#### Exercise description:
The answer must be a single number: how many lines in this listing hold the word "Glass".

### Input data

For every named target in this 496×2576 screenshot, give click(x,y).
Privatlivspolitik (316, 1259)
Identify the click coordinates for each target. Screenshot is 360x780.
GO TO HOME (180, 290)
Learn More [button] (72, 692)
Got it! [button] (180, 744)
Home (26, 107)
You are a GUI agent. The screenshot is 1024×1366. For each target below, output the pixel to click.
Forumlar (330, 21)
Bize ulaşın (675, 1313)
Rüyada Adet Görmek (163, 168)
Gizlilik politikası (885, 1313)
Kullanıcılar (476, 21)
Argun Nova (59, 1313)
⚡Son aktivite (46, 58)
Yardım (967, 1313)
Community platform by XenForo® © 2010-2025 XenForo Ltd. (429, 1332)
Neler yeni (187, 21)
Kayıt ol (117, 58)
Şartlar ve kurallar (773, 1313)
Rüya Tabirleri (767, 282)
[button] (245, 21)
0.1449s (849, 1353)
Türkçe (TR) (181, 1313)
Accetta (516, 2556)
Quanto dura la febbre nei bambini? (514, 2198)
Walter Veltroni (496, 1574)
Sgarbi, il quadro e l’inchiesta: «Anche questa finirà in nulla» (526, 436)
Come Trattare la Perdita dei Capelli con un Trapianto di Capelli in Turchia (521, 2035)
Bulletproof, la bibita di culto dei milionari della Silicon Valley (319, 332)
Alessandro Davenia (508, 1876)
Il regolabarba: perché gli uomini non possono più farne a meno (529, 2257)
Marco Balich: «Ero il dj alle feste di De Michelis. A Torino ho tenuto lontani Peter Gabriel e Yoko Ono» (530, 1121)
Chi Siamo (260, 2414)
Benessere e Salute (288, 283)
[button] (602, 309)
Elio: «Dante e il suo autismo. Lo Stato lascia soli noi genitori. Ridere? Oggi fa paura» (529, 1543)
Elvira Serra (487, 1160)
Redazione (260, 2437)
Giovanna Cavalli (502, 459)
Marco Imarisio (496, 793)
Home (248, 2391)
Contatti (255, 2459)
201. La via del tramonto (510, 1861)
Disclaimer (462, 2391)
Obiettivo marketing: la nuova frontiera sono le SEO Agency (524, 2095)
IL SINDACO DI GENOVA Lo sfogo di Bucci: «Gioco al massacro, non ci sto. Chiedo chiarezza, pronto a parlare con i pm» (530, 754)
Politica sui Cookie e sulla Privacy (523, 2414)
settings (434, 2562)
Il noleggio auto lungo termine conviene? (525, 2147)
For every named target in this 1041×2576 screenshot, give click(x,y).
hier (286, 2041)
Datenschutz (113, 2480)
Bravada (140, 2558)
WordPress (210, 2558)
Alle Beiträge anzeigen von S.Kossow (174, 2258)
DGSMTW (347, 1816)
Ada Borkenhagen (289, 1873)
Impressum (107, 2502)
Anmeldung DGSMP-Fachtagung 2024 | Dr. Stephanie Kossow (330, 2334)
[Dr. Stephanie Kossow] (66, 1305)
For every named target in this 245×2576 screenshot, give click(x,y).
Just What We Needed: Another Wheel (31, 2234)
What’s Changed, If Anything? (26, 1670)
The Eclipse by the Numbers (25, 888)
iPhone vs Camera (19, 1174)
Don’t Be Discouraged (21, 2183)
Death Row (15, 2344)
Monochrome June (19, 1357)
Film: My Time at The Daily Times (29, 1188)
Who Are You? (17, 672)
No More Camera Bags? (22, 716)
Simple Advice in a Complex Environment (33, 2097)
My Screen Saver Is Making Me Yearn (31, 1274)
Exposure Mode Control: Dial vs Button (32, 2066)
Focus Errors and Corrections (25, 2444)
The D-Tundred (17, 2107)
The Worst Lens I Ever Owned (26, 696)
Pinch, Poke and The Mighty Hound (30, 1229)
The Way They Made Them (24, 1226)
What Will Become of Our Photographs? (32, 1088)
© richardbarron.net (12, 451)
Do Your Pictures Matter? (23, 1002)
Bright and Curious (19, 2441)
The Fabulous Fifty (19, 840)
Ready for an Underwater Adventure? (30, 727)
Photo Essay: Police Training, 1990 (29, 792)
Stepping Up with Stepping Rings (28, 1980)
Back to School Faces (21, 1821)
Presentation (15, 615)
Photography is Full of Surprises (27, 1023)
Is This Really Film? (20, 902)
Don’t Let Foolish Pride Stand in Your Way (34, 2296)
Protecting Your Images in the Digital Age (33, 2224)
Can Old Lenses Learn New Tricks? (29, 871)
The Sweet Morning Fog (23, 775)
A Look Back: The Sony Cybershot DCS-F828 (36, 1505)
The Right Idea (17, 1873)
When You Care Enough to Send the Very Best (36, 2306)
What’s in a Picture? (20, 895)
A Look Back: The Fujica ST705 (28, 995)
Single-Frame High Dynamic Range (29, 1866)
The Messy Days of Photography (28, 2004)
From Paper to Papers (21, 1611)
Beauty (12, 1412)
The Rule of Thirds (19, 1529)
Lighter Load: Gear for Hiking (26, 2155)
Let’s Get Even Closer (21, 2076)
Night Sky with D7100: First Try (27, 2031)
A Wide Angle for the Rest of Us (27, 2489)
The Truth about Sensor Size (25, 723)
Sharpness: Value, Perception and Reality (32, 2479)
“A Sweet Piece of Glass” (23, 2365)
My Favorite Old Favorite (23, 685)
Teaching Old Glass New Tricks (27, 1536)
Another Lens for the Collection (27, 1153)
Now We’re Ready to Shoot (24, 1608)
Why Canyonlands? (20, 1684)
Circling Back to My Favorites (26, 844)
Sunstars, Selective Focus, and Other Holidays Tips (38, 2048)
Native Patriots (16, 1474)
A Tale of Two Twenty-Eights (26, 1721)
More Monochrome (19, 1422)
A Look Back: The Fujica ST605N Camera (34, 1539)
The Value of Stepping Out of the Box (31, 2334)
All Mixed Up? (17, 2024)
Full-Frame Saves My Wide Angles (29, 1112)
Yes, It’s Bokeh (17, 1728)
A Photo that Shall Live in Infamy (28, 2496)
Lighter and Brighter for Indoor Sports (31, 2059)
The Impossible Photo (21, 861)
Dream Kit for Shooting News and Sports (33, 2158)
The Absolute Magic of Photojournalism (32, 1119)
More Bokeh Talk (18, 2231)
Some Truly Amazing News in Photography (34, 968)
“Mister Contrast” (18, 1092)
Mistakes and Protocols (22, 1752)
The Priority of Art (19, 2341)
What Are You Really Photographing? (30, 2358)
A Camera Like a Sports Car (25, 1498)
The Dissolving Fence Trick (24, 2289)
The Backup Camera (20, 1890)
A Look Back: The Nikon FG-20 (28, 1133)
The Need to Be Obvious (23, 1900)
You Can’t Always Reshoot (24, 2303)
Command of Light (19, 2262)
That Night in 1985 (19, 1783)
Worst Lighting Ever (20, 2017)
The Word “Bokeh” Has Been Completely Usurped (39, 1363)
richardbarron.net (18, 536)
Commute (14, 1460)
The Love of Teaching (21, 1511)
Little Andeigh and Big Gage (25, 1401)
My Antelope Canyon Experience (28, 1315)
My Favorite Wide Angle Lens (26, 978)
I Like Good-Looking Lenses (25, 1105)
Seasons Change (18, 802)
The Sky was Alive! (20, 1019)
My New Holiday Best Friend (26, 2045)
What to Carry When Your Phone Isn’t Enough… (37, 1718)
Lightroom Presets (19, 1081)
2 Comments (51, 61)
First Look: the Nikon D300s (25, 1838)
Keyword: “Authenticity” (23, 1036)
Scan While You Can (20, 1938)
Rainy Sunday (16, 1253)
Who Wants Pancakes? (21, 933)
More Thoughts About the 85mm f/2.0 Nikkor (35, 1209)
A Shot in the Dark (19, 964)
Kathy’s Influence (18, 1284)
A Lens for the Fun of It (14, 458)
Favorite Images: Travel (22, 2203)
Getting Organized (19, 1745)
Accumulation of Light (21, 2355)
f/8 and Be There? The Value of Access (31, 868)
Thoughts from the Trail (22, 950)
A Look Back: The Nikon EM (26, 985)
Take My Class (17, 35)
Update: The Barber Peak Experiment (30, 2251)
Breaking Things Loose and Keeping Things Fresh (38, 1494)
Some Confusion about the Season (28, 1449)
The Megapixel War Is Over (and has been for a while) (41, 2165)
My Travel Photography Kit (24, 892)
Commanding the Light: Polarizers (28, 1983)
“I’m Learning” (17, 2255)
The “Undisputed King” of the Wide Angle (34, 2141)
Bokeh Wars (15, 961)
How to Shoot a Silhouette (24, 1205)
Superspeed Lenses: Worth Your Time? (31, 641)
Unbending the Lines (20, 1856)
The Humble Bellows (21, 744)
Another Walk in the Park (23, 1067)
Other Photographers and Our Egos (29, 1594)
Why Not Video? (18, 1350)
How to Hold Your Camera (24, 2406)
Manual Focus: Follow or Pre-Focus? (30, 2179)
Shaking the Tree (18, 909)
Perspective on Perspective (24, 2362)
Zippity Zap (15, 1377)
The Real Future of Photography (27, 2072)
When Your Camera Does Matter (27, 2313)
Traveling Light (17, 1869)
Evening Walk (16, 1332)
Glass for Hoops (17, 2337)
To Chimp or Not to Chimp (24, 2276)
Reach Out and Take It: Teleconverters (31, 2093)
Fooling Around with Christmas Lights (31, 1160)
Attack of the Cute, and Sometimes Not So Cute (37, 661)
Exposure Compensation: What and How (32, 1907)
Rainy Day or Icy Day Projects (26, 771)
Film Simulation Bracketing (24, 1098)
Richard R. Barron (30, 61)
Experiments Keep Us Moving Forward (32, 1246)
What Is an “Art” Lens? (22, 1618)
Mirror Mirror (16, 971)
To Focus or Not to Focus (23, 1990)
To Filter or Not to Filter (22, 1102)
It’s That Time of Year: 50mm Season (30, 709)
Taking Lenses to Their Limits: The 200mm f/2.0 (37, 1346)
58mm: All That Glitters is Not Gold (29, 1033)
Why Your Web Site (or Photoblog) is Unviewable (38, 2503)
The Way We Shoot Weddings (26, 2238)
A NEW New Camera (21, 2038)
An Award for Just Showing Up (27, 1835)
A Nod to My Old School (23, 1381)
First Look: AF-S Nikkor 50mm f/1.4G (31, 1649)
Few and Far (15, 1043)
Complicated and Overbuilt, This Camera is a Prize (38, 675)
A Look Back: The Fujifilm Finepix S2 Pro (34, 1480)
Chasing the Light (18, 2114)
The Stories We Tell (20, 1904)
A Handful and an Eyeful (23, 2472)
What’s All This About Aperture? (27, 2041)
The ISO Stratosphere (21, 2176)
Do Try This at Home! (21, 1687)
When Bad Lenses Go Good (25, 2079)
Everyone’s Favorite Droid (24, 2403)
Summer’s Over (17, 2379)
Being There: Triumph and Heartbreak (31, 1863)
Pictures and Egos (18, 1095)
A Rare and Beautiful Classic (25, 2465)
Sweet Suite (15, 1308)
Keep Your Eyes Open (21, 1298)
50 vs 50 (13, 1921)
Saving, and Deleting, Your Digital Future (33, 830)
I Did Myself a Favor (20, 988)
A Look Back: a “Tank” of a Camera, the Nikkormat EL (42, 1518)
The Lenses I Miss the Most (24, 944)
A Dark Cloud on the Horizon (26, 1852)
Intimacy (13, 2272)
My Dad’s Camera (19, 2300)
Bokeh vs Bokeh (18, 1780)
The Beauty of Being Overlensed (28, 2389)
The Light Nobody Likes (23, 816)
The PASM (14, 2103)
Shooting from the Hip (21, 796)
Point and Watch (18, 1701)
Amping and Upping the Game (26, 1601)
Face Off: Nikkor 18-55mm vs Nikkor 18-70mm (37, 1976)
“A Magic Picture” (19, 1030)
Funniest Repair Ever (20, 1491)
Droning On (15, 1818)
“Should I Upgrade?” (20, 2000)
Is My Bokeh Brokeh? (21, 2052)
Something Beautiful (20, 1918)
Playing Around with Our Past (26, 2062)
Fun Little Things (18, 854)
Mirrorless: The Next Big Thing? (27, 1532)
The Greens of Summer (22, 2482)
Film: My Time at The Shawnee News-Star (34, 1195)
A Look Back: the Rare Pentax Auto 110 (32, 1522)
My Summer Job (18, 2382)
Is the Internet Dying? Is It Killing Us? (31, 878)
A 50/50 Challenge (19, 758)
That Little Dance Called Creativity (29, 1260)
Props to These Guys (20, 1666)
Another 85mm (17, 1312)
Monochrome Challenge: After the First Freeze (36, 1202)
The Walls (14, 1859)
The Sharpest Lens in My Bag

######

#### Answer to the problem:
3